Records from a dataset
- - - - - - -

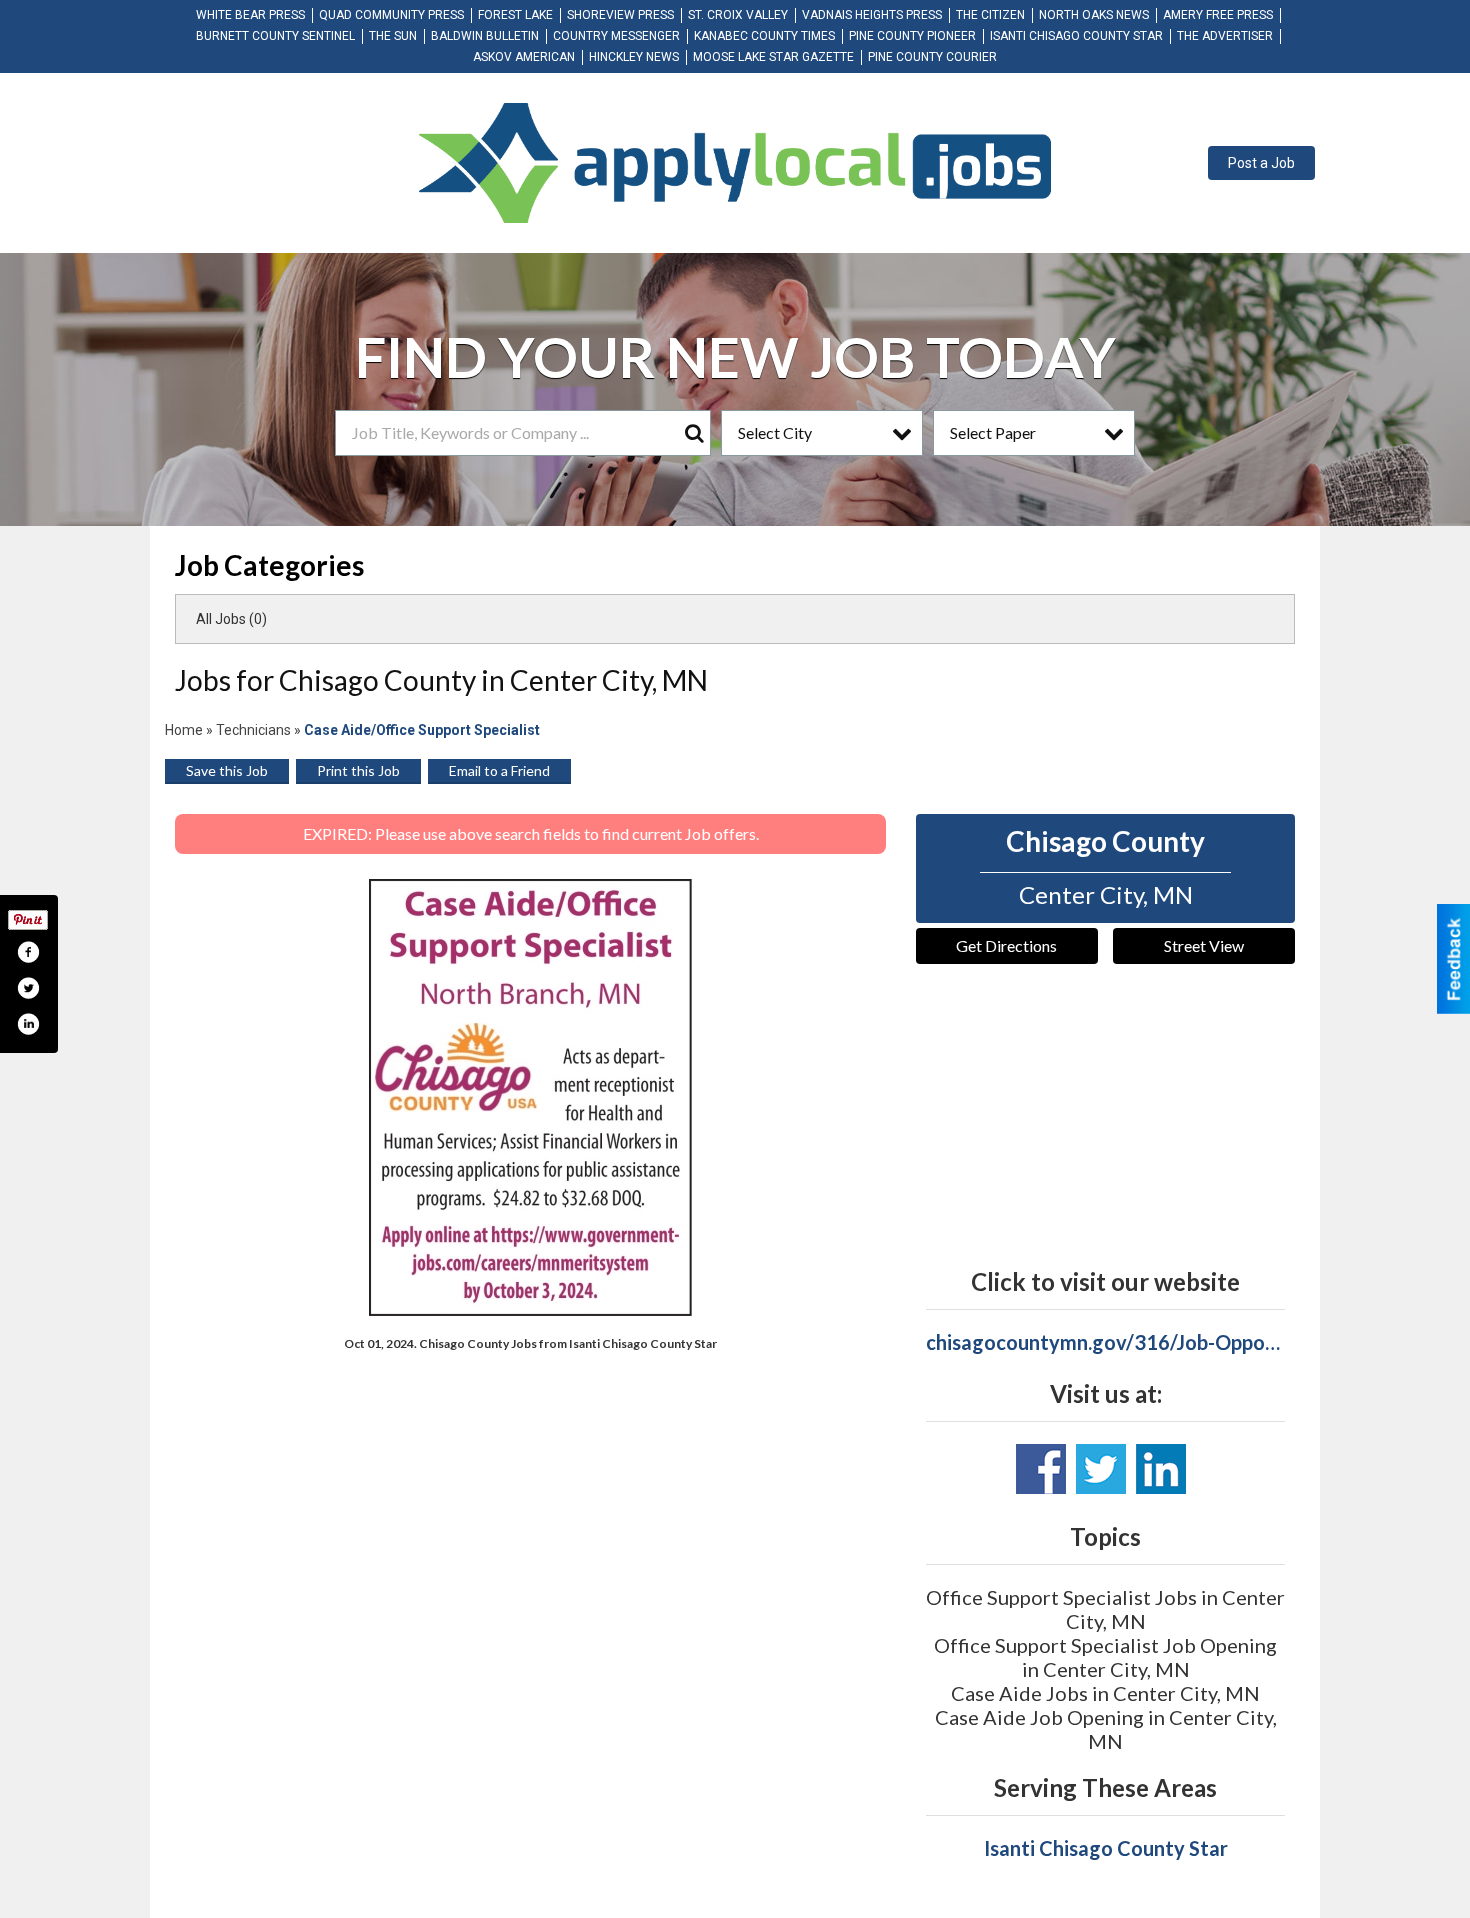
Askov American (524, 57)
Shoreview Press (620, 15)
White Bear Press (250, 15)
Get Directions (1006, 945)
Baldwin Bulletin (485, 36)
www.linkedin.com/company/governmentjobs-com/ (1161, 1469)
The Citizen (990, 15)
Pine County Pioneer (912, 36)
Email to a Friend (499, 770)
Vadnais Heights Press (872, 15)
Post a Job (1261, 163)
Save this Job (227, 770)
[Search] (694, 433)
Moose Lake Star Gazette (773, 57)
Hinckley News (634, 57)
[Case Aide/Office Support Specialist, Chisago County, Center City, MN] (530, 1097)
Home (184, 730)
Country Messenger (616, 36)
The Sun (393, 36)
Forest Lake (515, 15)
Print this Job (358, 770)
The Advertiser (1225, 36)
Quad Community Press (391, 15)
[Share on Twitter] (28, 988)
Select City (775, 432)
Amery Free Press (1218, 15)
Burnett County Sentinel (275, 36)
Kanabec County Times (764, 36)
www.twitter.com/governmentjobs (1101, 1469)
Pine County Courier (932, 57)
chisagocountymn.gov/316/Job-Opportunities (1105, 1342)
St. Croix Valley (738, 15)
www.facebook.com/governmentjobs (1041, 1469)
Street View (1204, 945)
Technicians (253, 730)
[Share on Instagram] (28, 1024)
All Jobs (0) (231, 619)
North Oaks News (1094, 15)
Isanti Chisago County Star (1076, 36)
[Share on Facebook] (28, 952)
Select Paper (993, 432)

- - - - - - -

▶ The problem
Collect each line above holding the string "governmentjobs".

▶ Result for this task
www.linkedin.com/company/governmentjobs-com/ (1161, 1469)
www.twitter.com/governmentjobs (1101, 1469)
www.facebook.com/governmentjobs (1041, 1469)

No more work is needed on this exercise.